Boredom it is. “That is definitely not important.”
“No, it is important, your class is great. But… somehow, we always seem to end up talking about death. Is that all there is? I thought we were studying medicine to save lives.”
“Death is the future,” I intone sententiously.
He grins, suddenly self-deprecating. “I’m sorry, I don’t mean to be depressing!”

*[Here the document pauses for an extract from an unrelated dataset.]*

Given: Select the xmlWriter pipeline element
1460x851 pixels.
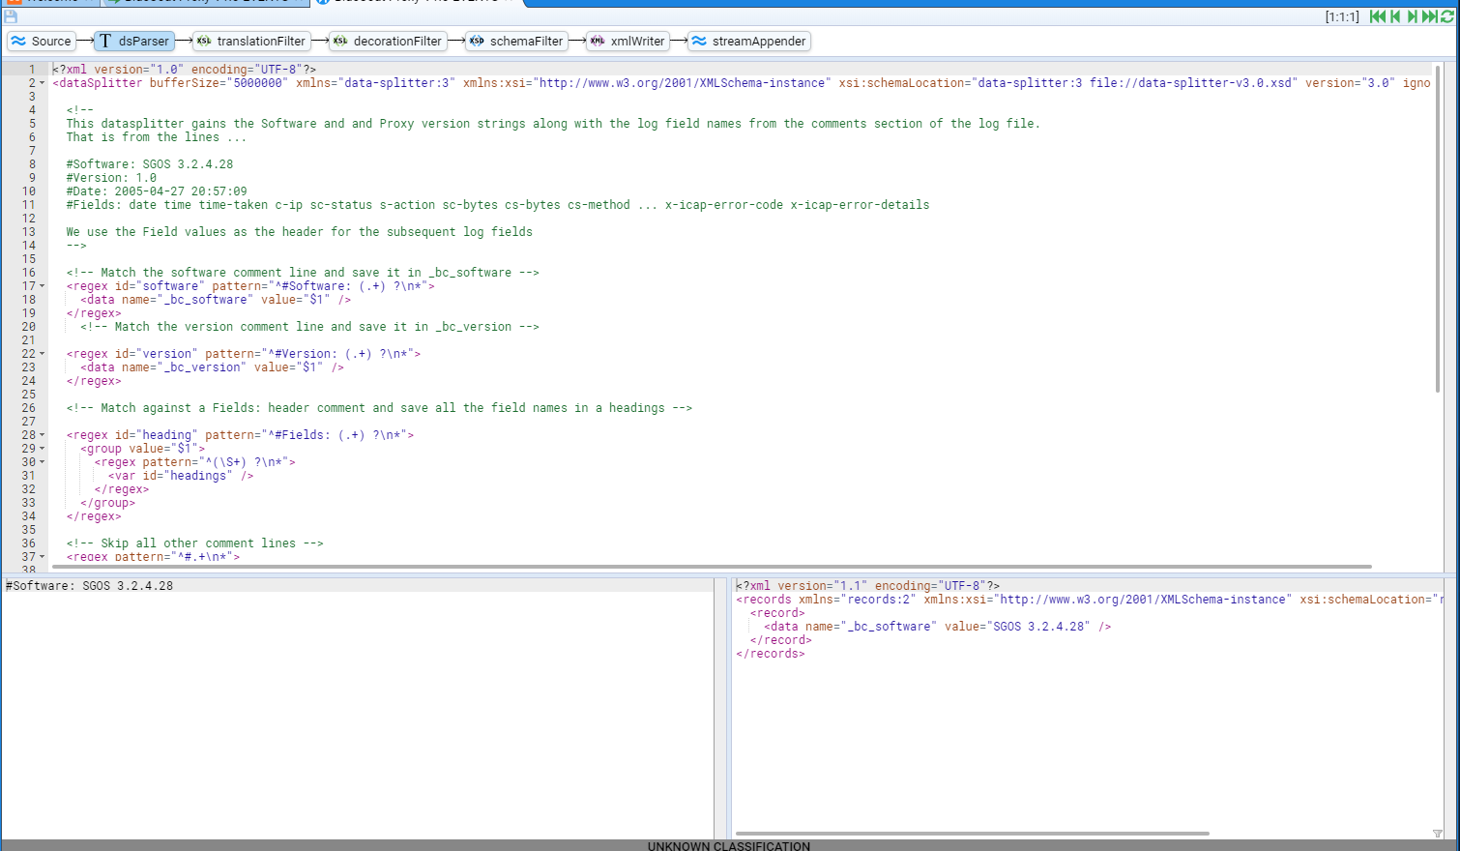Looking at the screenshot, I should [628, 41].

“It’s not depressing. It’s not depressing, it’s true. It may not be in your immediate future, but it’s what we all share. Death is the future.”
“You’re right. I guess.”
“So if someone’s not enjoying the present, there isn’t a lot to suggest that the future should be any better.” Yeah, great rationalizing there, House, whispers a voice in my head that sounds an awful lot like Wilson’s.
“Yeah,” Cody says dreamily, “I’ve thought that before… but, the thing is… you just never know.” He meets my eyes. “Look at tonight.” We gaze at each other, feeling something shift in the air, in the balance of power between us. “Actually, I feel really alone most of the time.”
“You do?”
“Yeah. I’ve always felt this way. I mean, we’re born alone, we die alone. And while we’re here, we’re absolutely, completely sealed in our own bodies.” The throb in my thigh underscores his words, and I marvel at how familiar these sentiments are. This kid could be me twenty-five years ago, only leavened with an essential Wilsonesque quality that I can’t quite pin down. Not sweetness, exactly - that word would do a real disservice to the complicated mixture of sanctimony and caring that my partner had displayed - but perhaps a genuine driving principle to do no harm.
“It’s really weird,” Cody continues, presumably unaware of these thoughts. “Kinda freaks me out to think about it. We can only experience the outside world through our own slanted perception of it.” He jabs a finger at me suddenly. “Who knows what you’re really like?”
Wilson did, I think, and feel suddenly sad and very old. “I’m exactly what I appear to be. If you look closely. But that,” I add, feeling my throat constrict, “takes a very special kind of person. We’d all be lucky to find one of those in a lifetime.”
Cody grins shyly but triumphantly. “I had a hunch about you, sir!”
“You did?”
“Yep. I had a hunch you might be a real romantic.”
“Blasphemy,” I say, and we half-smile at each other. I take a sip of my Scotch.
“You know,” Cody muses, “everyone keeps telling you that, when you’re older, you’ll have all this experience. Like it’s some great thing.”
I shake my head. “Mmm. It’s a load of shit. It’s amazing how much ‘mature wisdom’ resembles feeling too tired.”
“So… all this experience is useless?”
“No, I wouldn’t say that. In the words of Mr. Huxley, experience is not what happens to a man, it’s what a man does with what happens to him.” A test I have failed, I think. Am failing. Fuck. I’m a coward. Wilson was right.
Cody suddenly leans forward. “Let’s go swimming,” he says, his voice low, insistent.
“Okay,” I respond promptly. Cody chuckles. “What?”
“It was a test. I thought you were bluffing, so I thought I’d suggest something completely outrageous, and if you resisted, if you even hesitated, I would know that you were full of shit.”
I can’t help being impressed at how quickly he’s gone from “sir” to “shit” in less than two minutes and one shot of Scotch, and so, if for no other reason, I retort, “Well, I wasn’t, were you?”
Cody downs the rest of his drink in one gulp and bangs it down on the table. “Hell, no!”